Even in the early 2010s when affordable ADSL Internet made video game downloads a reality that could be done in a few hours as opposed to a few weeks from ye olde 56k modem days, there was still the appeal of going to a video game shop and slapping cash on the counter to purchase a physical copy of a game. Sure, having actual property in your hand that you could trade off at a later stage was great stuff, but there was also the social aspect.
Shooting the breeze with a shop employee about your decision or talking a random stranger into trying out a game for the first time. Video games are inherently social, and with the advancements made in online connectivity that aspect of gaming is bigger than ever before. And yet…it feels kind of lonely doesn’t it?
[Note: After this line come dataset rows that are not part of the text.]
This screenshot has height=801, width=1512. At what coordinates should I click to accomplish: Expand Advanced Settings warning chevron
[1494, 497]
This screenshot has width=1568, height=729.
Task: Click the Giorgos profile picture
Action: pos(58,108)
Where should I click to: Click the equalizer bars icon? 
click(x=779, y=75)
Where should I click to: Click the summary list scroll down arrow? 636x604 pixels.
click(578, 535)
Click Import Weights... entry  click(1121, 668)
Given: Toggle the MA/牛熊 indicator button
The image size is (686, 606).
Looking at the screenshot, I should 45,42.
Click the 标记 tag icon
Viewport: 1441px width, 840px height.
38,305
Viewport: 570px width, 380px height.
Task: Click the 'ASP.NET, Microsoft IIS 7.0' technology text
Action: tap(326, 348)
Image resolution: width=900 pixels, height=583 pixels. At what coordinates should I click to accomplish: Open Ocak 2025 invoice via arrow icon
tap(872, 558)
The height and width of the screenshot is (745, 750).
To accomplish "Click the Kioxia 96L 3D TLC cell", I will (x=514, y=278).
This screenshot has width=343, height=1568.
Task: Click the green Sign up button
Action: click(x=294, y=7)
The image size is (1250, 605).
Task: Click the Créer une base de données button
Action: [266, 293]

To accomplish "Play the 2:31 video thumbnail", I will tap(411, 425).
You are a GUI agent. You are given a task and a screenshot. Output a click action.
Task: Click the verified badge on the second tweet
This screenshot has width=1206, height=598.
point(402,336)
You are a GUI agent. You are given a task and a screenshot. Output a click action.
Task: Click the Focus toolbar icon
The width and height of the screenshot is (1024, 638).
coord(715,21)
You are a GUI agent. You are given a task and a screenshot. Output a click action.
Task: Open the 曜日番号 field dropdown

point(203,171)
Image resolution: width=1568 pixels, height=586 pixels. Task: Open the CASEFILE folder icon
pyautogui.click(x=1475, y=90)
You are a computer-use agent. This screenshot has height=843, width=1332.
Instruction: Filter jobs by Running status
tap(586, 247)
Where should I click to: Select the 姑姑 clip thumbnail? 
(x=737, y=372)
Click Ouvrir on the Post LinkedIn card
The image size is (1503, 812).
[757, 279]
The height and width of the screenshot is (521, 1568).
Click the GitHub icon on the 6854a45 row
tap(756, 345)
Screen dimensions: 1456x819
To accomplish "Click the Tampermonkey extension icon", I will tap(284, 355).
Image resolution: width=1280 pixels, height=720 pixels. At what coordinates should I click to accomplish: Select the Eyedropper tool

There’s something about sharing a couch and nut-shots during a game, having company and dropping banter that just makes gaming feel like a proper experience. As a species we’re inherently craving company, and that’s something that the US chain of GameStop stores are looking at as they work to figure out a new place in a market that is relying increasingly on digital sales over the regular brick ‘n mortar consumer option.
The idea is simple: Take a regular store, kit it out with all manner of tech and tables to attract gamers from various fields and let them have fun. GameStop has a dozen of these shops set up in the US state of Oklahama, primarily in the city of Tulsa and a few other spots as they trial what they call a social concept store. You can still buy games and merch here, but the focus is now on communal and interactive spaces that cater towards video games and tabletop gaming with themed nights drawing in specific crowds.
“I came back [from E3] in 2014 and went to the then-regime and I said, ‘We are missing out on an enormous opportunity,’” GameStop chief customer officer Frank Hamlin said to Games Industry Biz.
And I said, and I use this incredibly politically incorrectly, ‘If E3 is the Vatican, why is GameStop not the local church?’ I pitched the ability to do what we ended up doing now starting back in 2014, which is to do a real deep dive into understanding who our customers are, what customers we are not acquiring, and what is a retail experience from GameStop that truly embraces the modern gamer.
Six years later, Hamlin’s idea is finally being implemented as digital game sales continue to hammer away at their slice of the gaming pie. For now, it’s an experiment to see if focusing on the social aspect of gaming is a more viable business strategy in the long run, but one that has so far seems to be inspired by a sense of community. “The experiment in Tulsa is: Do people want to experience in real life the same thing that they’re experiencing virtually from a cultural and social standpoint with modern gaming?” Hamlin explained.
I believe that they do. I believe there is a latent, innate human need based on what you see at E3 or ComicCon or PAX, where people want to consort in real life with other people that are doing this, and that is a much more powerful notion than doing it over your headset. That’s a great way to do it to fill the gaps in between when you’re with people, but if you can have a local place that you can do this together on a regular basis that’s within reach, it seems to me a very worthy experience.
It’s a great idea, and one that has been pioneered elsewhere in the world while GameStop took their sweet time to get their act together. In the UK, the Belong Gaming Arenas focus on casual and competitive gaming, catering for a wide variety of gamers across the spectrum. Locally, The Nexus, Maverick Gaming and ATK Arena have been fantastic hubs for gaming as well, regularly bringing in people for nights of fun that emphasises just how much community there is within any given form of entertainment.